**What this task involves:**
Put every line of the listing below into a Markdown table with the columns Row and Text, numbering the rows in order and leaving out blank lines.

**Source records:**
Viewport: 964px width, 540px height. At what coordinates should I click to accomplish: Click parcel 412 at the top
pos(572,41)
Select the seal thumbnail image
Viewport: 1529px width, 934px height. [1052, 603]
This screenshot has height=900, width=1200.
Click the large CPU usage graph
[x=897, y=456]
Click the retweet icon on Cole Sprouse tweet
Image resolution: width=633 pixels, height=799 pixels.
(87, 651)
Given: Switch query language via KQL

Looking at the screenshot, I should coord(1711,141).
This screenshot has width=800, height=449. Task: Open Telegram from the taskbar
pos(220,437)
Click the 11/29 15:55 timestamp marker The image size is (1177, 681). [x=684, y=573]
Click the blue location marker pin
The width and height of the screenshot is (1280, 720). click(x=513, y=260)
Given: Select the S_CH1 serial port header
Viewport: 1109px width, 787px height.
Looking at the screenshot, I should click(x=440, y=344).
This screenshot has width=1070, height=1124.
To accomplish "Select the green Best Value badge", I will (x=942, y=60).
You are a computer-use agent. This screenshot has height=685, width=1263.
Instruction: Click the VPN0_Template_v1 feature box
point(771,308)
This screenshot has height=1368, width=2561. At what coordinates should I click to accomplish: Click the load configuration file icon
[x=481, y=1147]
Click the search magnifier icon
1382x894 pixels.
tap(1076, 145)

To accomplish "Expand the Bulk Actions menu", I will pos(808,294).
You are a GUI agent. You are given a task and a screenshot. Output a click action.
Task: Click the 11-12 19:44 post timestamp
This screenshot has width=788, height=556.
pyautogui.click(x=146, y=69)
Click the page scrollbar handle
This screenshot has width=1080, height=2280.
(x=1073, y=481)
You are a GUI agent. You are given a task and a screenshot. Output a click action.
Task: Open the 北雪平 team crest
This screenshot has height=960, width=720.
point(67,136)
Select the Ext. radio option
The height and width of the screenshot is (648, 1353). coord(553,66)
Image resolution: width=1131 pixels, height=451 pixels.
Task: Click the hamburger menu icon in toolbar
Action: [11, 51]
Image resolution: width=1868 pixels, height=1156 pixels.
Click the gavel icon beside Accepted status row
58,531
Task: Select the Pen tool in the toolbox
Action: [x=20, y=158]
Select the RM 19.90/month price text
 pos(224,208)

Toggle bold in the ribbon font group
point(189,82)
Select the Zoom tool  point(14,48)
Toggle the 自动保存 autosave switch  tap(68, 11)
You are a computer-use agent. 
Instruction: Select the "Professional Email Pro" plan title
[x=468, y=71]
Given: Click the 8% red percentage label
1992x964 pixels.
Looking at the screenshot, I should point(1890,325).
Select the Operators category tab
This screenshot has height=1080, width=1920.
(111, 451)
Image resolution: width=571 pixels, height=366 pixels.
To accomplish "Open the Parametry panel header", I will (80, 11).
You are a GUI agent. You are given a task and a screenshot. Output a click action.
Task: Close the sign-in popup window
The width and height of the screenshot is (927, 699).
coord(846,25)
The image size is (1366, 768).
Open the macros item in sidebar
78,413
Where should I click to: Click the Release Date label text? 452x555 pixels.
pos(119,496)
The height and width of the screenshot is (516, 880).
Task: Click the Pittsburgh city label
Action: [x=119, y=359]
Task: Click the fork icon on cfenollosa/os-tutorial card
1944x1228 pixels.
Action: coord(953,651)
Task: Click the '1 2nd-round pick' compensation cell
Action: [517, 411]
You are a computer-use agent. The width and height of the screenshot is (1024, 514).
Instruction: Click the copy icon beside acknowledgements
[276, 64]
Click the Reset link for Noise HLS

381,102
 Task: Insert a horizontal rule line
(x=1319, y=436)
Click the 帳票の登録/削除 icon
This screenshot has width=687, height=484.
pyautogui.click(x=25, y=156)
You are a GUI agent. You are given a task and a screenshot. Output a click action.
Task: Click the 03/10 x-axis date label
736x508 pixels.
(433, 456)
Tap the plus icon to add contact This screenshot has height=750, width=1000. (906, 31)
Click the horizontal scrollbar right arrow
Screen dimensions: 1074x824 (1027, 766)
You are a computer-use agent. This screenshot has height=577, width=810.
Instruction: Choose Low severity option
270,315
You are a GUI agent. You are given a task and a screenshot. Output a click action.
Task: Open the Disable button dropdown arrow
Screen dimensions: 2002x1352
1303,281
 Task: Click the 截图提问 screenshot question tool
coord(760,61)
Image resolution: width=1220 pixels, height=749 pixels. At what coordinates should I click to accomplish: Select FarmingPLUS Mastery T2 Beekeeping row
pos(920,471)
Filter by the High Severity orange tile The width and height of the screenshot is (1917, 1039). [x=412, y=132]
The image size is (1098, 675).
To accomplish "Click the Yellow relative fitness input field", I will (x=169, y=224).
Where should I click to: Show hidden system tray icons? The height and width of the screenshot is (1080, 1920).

**Exercise result:**
| Row | Text |
|---|---|
| 1 | Viewport: 964px width, 540px height. At what coordinates should I click to accomplish: Click parcel 412 at the top |
| 2 | pos(572,41) |
| 3 | Select the seal thumbnail image |
| 4 | Viewport: 1529px width, 934px height. [1052, 603] |
| 5 | This screenshot has height=900, width=1200. |
| 6 | Click the large CPU usage graph |
| 7 | [x=897, y=456] |
| 8 | Click the retweet icon on Cole Sprouse tweet |
| 9 | Image resolution: width=633 pixels, height=799 pixels. |
| 10 | (87, 651) |
| 11 | Given: Switch query language via KQL |
| 12 | Looking at the screenshot, I should coord(1711,141). |
| 13 | This screenshot has width=800, height=449. Task: Open Telegram from the taskbar |
| 14 | pos(220,437) |
| 15 | Click the 11/29 15:55 timestamp marker The image size is (1177, 681). [x=684, y=573] |
| 16 | Click the blue location marker pin |
| 17 | The width and height of the screenshot is (1280, 720). click(x=513, y=260) |
| 18 | Given: Select the S_CH1 serial port header |
| 19 | Viewport: 1109px width, 787px height. |
| 20 | Looking at the screenshot, I should click(x=440, y=344). |
| 21 | This screenshot has width=1070, height=1124. |
| 22 | To accomplish "Select the green Best Value badge", I will (x=942, y=60). |
| 23 | You are a computer-use agent. This screenshot has height=685, width=1263. |
| 24 | Instruction: Click the VPN0_Template_v1 feature box |
| 25 | point(771,308) |
| 26 | This screenshot has height=1368, width=2561. At what coordinates should I click to accomplish: Click the load configuration file icon |
| 27 | [x=481, y=1147] |
| 28 | Click the search magnifier icon |
| 29 | 1382x894 pixels. |
| 30 | tap(1076, 145) |
| 31 | To accomplish "Expand the Bulk Actions menu", I will pos(808,294). |
| 32 | You are a GUI agent. You are given a task and a screenshot. Output a click action. |
| 33 | Task: Click the 11-12 19:44 post timestamp |
| 34 | This screenshot has width=788, height=556. |
| 35 | pyautogui.click(x=146, y=69) |
| 36 | Click the page scrollbar handle |
| 37 | This screenshot has width=1080, height=2280. |
| 38 | (x=1073, y=481) |
| 39 | You are a GUI agent. You are given a task and a screenshot. Output a click action. |
| 40 | Task: Open the 北雪平 team crest |
| 41 | This screenshot has height=960, width=720. |
| 42 | point(67,136) |
| 43 | Select the Ext. radio option |
| 44 | The height and width of the screenshot is (648, 1353). coord(553,66) |
| 45 | Image resolution: width=1131 pixels, height=451 pixels. |
| 46 | Task: Click the hamburger menu icon in toolbar |
| 47 | Action: [11, 51] |
| 48 | Image resolution: width=1868 pixels, height=1156 pixels. |
| 49 | Click the gavel icon beside Accepted status row |
| 50 | 58,531 |
| 51 | Task: Select the Pen tool in the toolbox |
| 52 | Action: [x=20, y=158] |
| 53 | Select the RM 19.90/month price text |
| 54 |  pos(224,208) |
| 55 | Toggle bold in the ribbon font group |
| 56 | point(189,82) |
| 57 | Select the Zoom tool  point(14,48) |
| 58 | Toggle the 自动保存 autosave switch  tap(68, 11) |
| 59 | You are a computer-use agent.  |
| 60 | Instruction: Select the "Professional Email Pro" plan title |
| 61 | [x=468, y=71] |
| 62 | Given: Click the 8% red percentage label |
| 63 | 1992x964 pixels. |
| 64 | Looking at the screenshot, I should point(1890,325). |
| 65 | Select the Operators category tab |
| 66 | This screenshot has height=1080, width=1920. |
| 67 | (111, 451) |
| 68 | Image resolution: width=571 pixels, height=366 pixels. |
| 69 | To accomplish "Open the Parametry panel header", I will (80, 11). |
| 70 | You are a GUI agent. You are given a task and a screenshot. Output a click action. |
| 71 | Task: Close the sign-in popup window |
| 72 | The width and height of the screenshot is (927, 699). |
| 73 | coord(846,25) |
| 74 | The image size is (1366, 768). |
| 75 | Open the macros item in sidebar |
| 76 | 78,413 |
| 77 | Where should I click to: Click the Release Date label text? 452x555 pixels. |
| 78 | pos(119,496) |
| 79 | The height and width of the screenshot is (516, 880). |
| 80 | Task: Click the Pittsburgh city label |
| 81 | Action: [x=119, y=359] |
| 82 | Task: Click the fork icon on cfenollosa/os-tutorial card |
| 83 | 1944x1228 pixels. |
| 84 | Action: coord(953,651) |
| 85 | Task: Click the '1 2nd-round pick' compensation cell |
| 86 | Action: [517, 411] |
| 87 | You are a computer-use agent. The width and height of the screenshot is (1024, 514). |
| 88 | Instruction: Click the copy icon beside acknowledgements |
| 89 | [276, 64] |
| 90 | Click the Reset link for Noise HLS |
| 91 | 381,102 |
| 92 |  Task: Insert a horizontal rule line |
| 93 | (x=1319, y=436) |
| 94 | Click the 帳票の登録/削除 icon |
| 95 | This screenshot has width=687, height=484. |
| 96 | pyautogui.click(x=25, y=156) |
| 97 | You are a GUI agent. You are given a task and a screenshot. Output a click action. |
| 98 | Task: Click the 03/10 x-axis date label |
| 99 | 736x508 pixels. |
| 100 | (433, 456) |
| 101 | Tap the plus icon to add contact This screenshot has height=750, width=1000. (906, 31) |
| 102 | Click the horizontal scrollbar right arrow |
| 103 | Screen dimensions: 1074x824 (1027, 766) |
| 104 | You are a computer-use agent. This screenshot has height=577, width=810. |
| 105 | Instruction: Choose Low severity option |
| 106 | 270,315 |
| 107 | You are a GUI agent. You are given a task and a screenshot. Output a click action. |
| 108 | Task: Open the Disable button dropdown arrow |
| 109 | Screen dimensions: 2002x1352 |
| 110 | 1303,281 |
| 111 |  Task: Click the 截图提问 screenshot question tool |
| 112 | coord(760,61) |
| 113 | Image resolution: width=1220 pixels, height=749 pixels. At what coordinates should I click to accomplish: Select FarmingPLUS Mastery T2 Beekeeping row |
| 114 | pos(920,471) |
| 115 | Filter by the High Severity orange tile The width and height of the screenshot is (1917, 1039). [x=412, y=132] |
| 116 | The image size is (1098, 675). |
| 117 | To accomplish "Click the Yellow relative fitness input field", I will (x=169, y=224). |
| 118 | Where should I click to: Show hidden system tray icons? The height and width of the screenshot is (1080, 1920). |